Rwanda's ruling party has won the country's first parliamentary elections since the 1994 genocide.
Disabled voters elected their MP on Monday
President Paul Kagame's Rwandan Patriotic Front (RPF) party received more than 73% of the vote.
"We declare RPF the winner of this election," commission chairman Chrysologue Karangwa said in a live broadcast on state-owned National Rwanda television.
However, the head of the European Union observer mission told the BBC there had been signs of fraud and irregularities in some areas during the poll.
The turnout in Tuesday's election was more than 99% of the 3.95 million eligible voters, Mr Karangwa said.

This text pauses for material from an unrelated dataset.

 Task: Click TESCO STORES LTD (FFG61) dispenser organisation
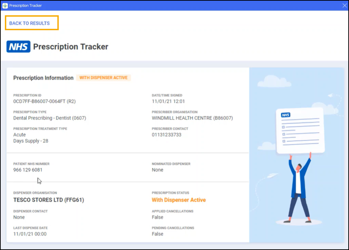(x=48, y=200)
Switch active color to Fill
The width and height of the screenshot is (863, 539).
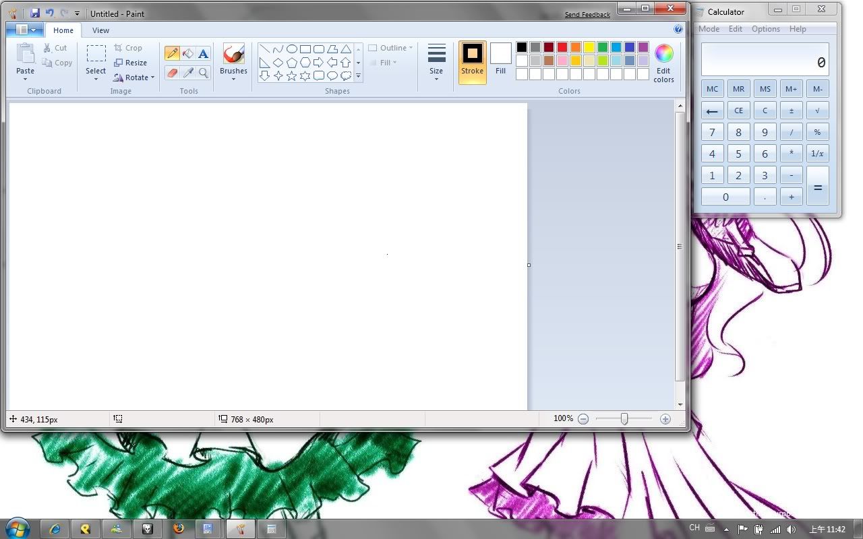point(500,59)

EU observer Collette Flesch had earlier said that turnout appeared to have been lower than in last month's presidential poll, when 96% of voters cast their ballots and Mr Kagame received 94% of the vote.
Liberal Party: 10%
The poll was the first parliamentary election in Rwanda since the genocide in which an estimated 800,000 ethnic Tutsis and moderate Hutus were killed.
The Social Democratic Party came second with 12.31% of the votes, and the Liberal Party got 10.56%.
The party for Progress and Concord (PPC) got less than the 5% threshold of votes necessary for representation in the national assembly.
The vote gives Kagame a strong hand
The government has hailed the peaceful conduct of both polls as proof the country has moved firmly away from the ethnic violence of the past - but critics claimed the vote had been an exercise to legitimise authoritarian rule by the RPF.
The new parliament, they say, will be a rubber stamp for the president.
Both the SDP and the Liberal Party supported Mr Kagame in the presidential election and correspondents say their policies mirror those of the RPF.
The final stage of polling - the election of senators to the upper house and of women's representatives to the lower house - takes place on Thursday.